Linear Transformations // Megha Bose

Prerequisite:

Vector Spaces & Subspaces

Definition and First Consequences

Let $V$ and $W$ be vector spaces over $\mathbb{F}$. A function $T: V \to W$ is a linear map (linear transformation) if it satisfies both:

Additivity: $T(u + v) = T(u) + T(v)$ for all $u, v \in V$
Homogeneity: $T(\alpha v) = \alpha T(v)$ for all $\alpha \in \mathbb{F}$, $v \in V$

These two conditions collapse into one: $T(\alpha u + \beta v) = \alpha T(u) + \beta T(v)$, i.e., $T$ preserves linear combinations. Equivalently, $T$ preserves the vector-space structure.

Immediate consequences. Every linear map satisfies:

$T(\mathbf{0}_V) = \mathbf{0}_W$ (set $\alpha = 0$)
$T(-v) = -T(v)$
$T!\left(\sum_{i=1}^k \alpha_i v_i\right) = \sum_{i=1}^k \alpha_i T(v_i)$

The last point is crucial: a linear map is completely determined by its values on a basis. If ${e_1, \ldots, e_n}$ is a basis for $V$ and we specify $T(e_i) \in W$ arbitrarily, there is a unique linear map extending these values.

Examples.

$T: \mathbb{R}^n \to \mathbb{R}^m$, $T(\mathbf{x}) = A\mathbf{x}$ for any matrix $A \in \mathbb{R}^{m \times n}$.
Differentiation $D: \mathcal{P}n \to \mathcal{P}{n-1}$, $D(p) = p'$ is linear.
Integration $I: C([a,b]) \to \mathbb{R}$, $I(f) = \int_a^b f(x),dx$ is linear.
The zero map $T(v) = \mathbf{0}$ and the identity $I(v) = v$ are both linear.

Null Space and Range

Definition. For $T: V \to W$:

The null space (kernel) is $\text{null}(T) = {v \in V : T(v) = \mathbf{0}}$
The range (image) is $\text{range}(T) = {T(v) : v \in V}$

Theorem. $\text{null}(T)$ is a subspace of $V$ and $\text{range}(T)$ is a subspace of $W$.

Proof. For $\text{null}(T)$: $T(\mathbf{0}) = \mathbf{0}$, so $\mathbf{0} \in \text{null}(T)$. If $u, v \in \text{null}(T)$ and $\alpha \in \mathbb{F}$, then $T(\alpha u + v) = \alpha T(u) + T(v) = \mathbf{0}$, so $\alpha u + v \in \text{null}(T)$. Identical argument for $\text{range}(T)$.

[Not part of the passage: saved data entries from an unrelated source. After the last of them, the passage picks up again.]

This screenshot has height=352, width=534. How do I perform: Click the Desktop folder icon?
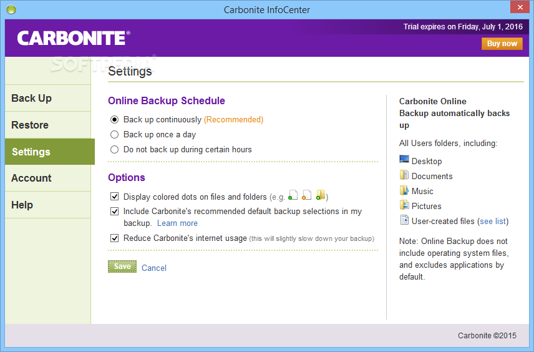pyautogui.click(x=404, y=160)
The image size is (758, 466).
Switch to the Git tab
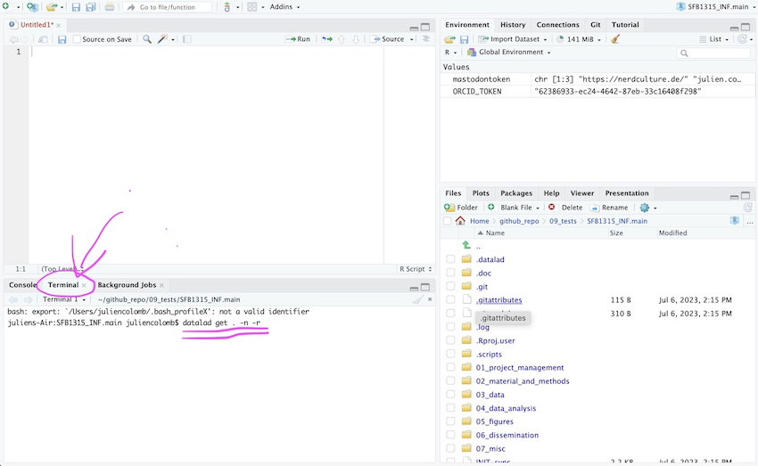(x=595, y=25)
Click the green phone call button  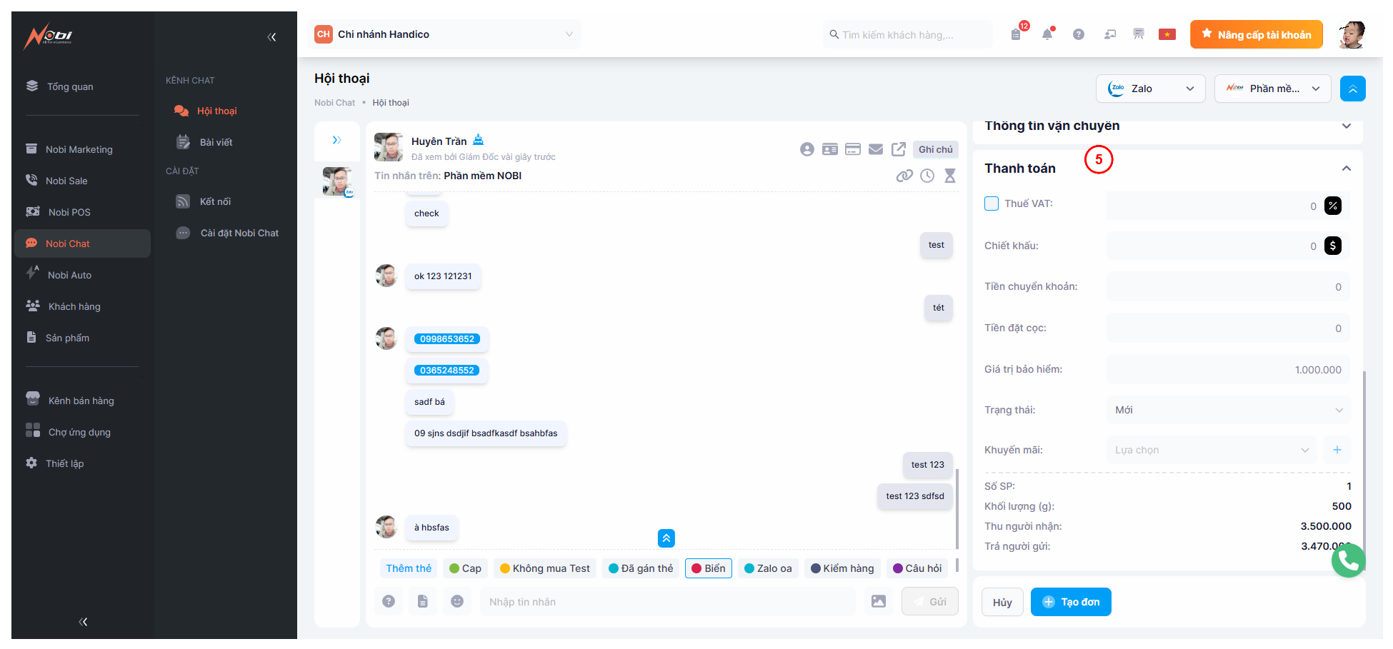click(x=1348, y=561)
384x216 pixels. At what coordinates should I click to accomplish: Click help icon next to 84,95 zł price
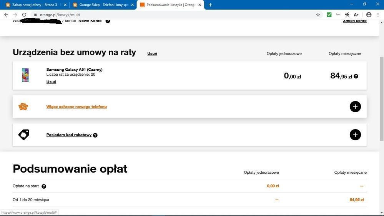point(356,76)
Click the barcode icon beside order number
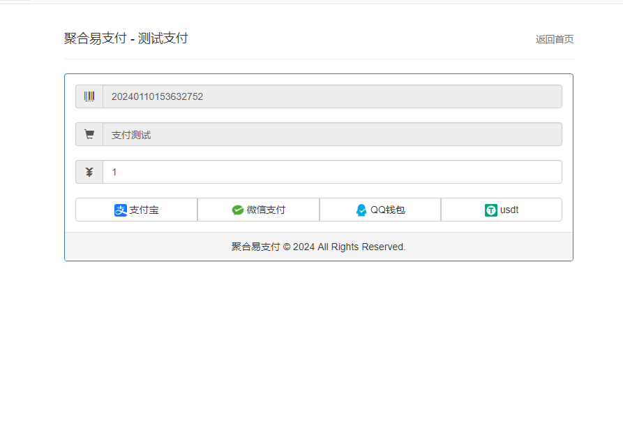 (89, 96)
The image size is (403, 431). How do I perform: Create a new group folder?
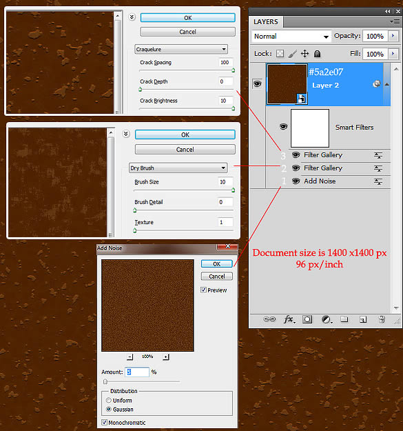[344, 319]
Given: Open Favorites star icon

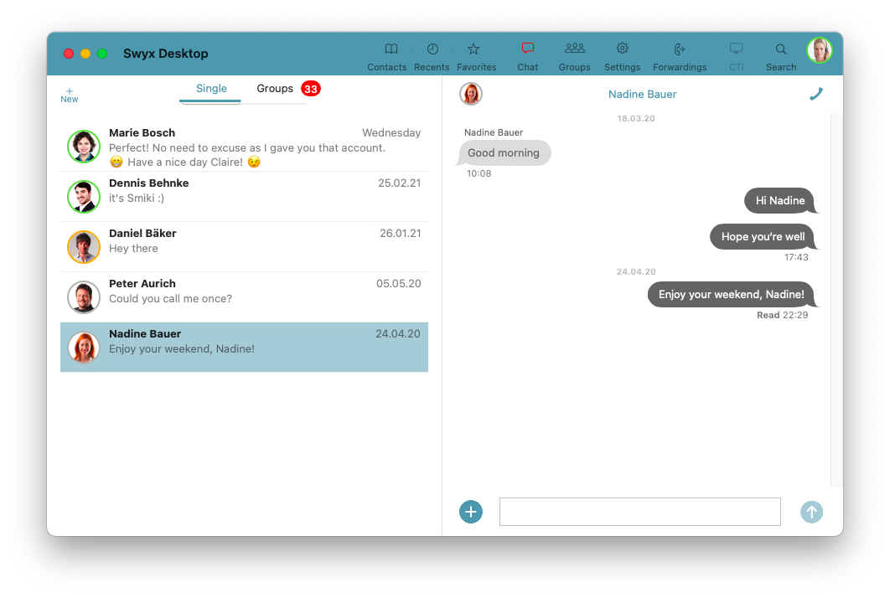Looking at the screenshot, I should click(x=473, y=49).
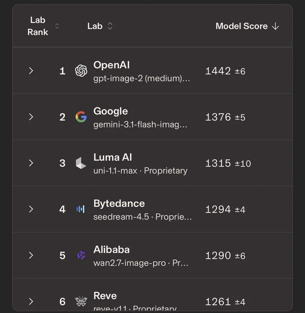This screenshot has height=313, width=305.
Task: Open the gemini-3.1-flash-image model name
Action: (x=140, y=125)
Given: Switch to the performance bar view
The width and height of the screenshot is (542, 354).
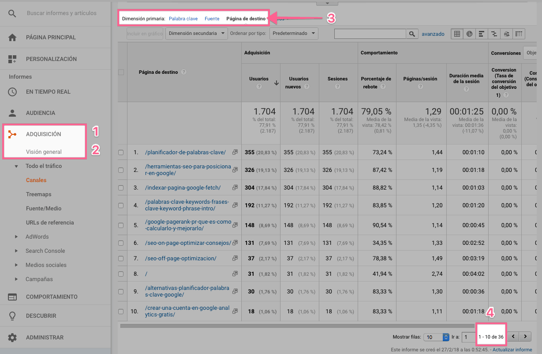Looking at the screenshot, I should click(482, 34).
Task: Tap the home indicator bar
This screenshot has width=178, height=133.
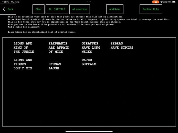Action: coord(89,131)
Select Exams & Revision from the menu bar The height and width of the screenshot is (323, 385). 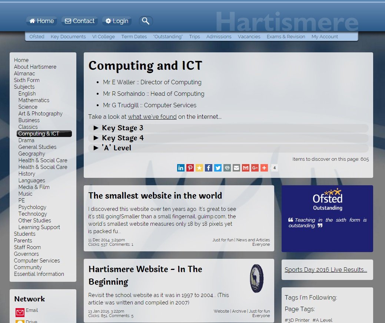pyautogui.click(x=286, y=37)
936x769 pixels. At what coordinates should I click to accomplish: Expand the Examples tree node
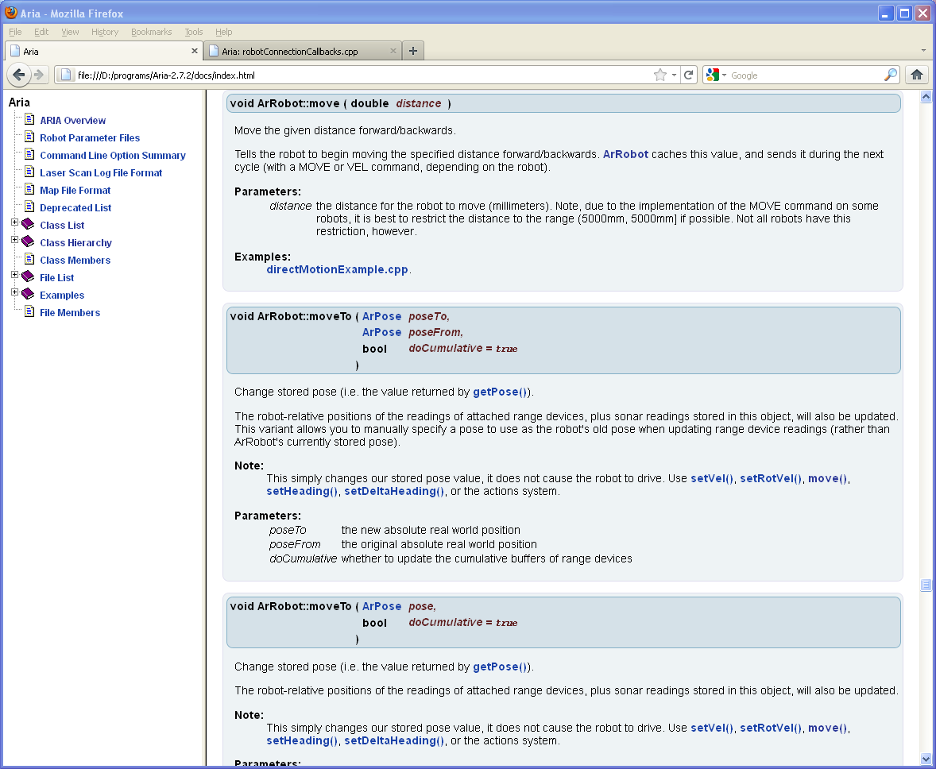14,292
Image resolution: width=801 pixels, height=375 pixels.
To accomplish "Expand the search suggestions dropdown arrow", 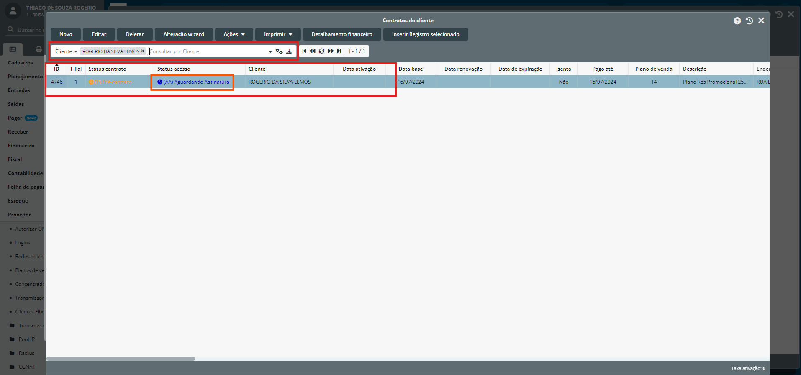I will (270, 51).
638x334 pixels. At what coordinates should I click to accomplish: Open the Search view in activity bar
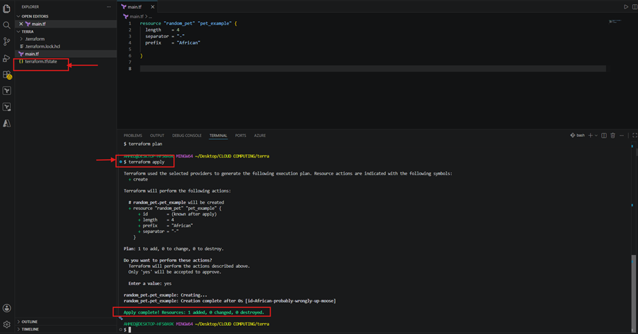point(7,25)
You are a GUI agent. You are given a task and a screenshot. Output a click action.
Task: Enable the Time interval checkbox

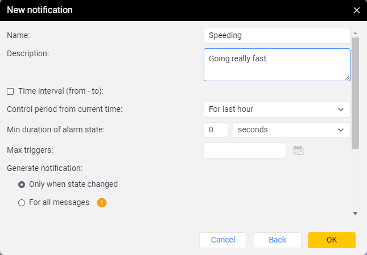tap(10, 91)
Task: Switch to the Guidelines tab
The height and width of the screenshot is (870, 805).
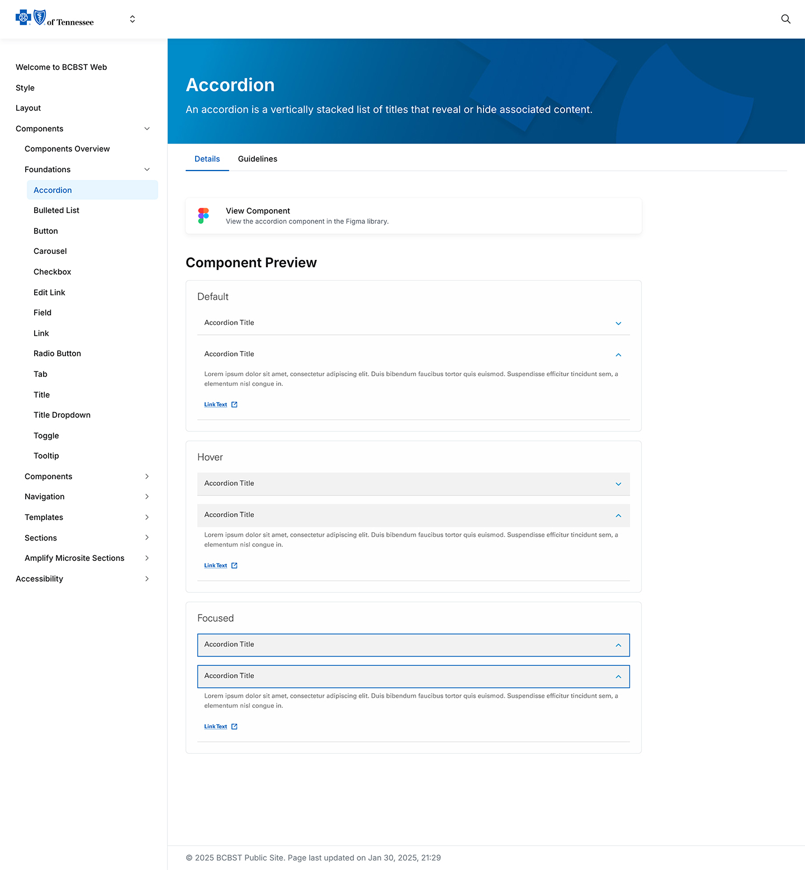Action: click(x=257, y=159)
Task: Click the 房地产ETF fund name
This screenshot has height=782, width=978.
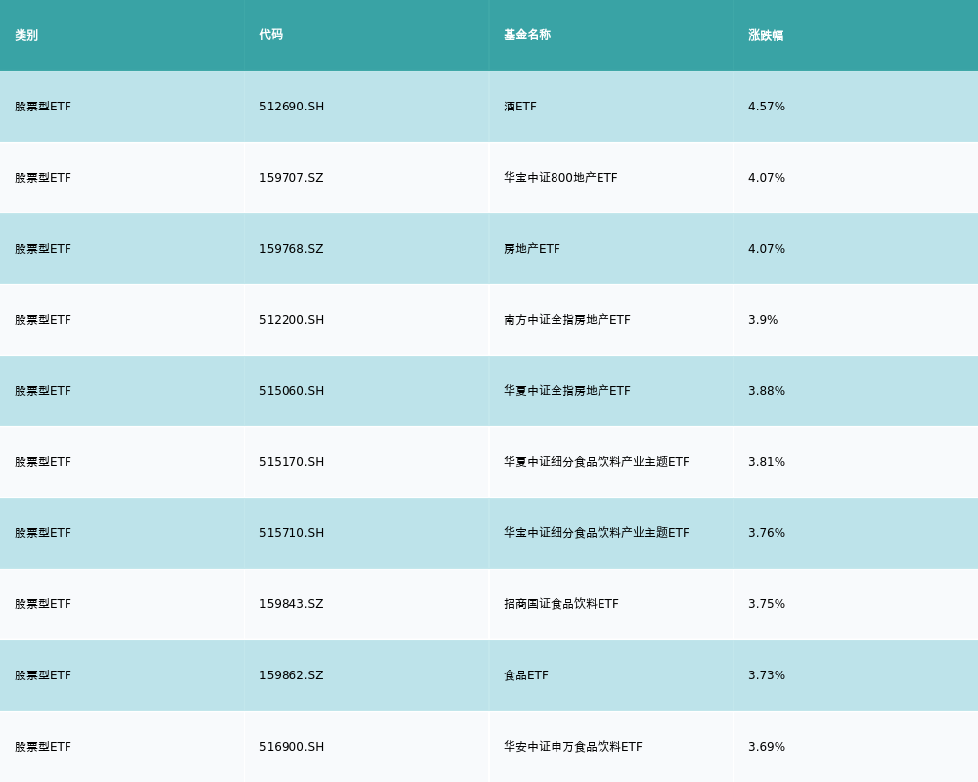Action: 532,249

Terminology. $\dim(\text{null}(T))$ is the nullity of $T$; $\dim(\text{range}(T))$ is the rank of $T$.

The Rank-Nullity Theorem

Theorem (Rank-Nullity / Fundamental Theorem of Linear Maps). Let $V$ be finite-dimensional and $T: V \to W$ linear. Then:

$$\dim(\text{null}(T)) + \dim(\text{range}(T)) = \dim(V)$$

Proof. Let $\dim(V) = n$ and $\dim(\text{null}(T)) = k$. Choose a basis $u_1, \ldots, u_k$ for $\text{null}(T)$. Extend it to a basis $u_1, \ldots, u_k, v_1, \ldots, v_{n-k}$ of $V$ (this is possible by the basis extension theorem).

Claim: $T(v_1), \ldots, T(v_{n-k})$ is a basis for $\text{range}(T)$.

Spanning. For any $w \in \text{range}(T)$, write $w = T(v)$ for some $v \in V$. Express $v = \sum_{i=1}^k \alpha_i u_i + \sum_{j=1}^{n-k} \beta_j v_j$. Then $w = T(v) = \sum_i \alpha_i T(u_i) + \sum_j \beta_j T(v_j) = \sum_j \beta_j T(v_j)$, since $T(u_i) = \mathbf{0}$.

Independence. Suppose $\sum_{j=1}^{n-k} \beta_j T(v_j) = \mathbf{0}$. Then $T!\left(\sum_j \beta_j v_j\right) = \mathbf{0}$, so $\sum_j \beta_j v_j \in \text{null}(T)$. Write $\sum_j \beta_j v_j = \sum_i \alpha_i u_i$. Then $\sum_i \alpha_i u_i - \sum_j \beta_j v_j = \mathbf{0}$. Since $u_1, \ldots, u_k, v_1, \ldots, v_{n-k}$ is a basis of $V$, all coefficients are zero: $\alpha_i = 0$ and $\beta_j = 0$.

Thus $T(v_1), \ldots, T(v_{n-k})$ is a basis for $\text{range}(T)$, which has dimension $n - k$. $\square$

Corollaries. For $T: V \to W$ with $\dim(V) = \dim(W) = n$:

$T$ is injective iff $T$ is surjective iff $T$ is bijective (no such shortcut in infinite dimensions).
Rank-nullity is the precise statement of “you can’t get information for free”: every dimension killed by $T$ (added to the null space) is a dimension lost from the range.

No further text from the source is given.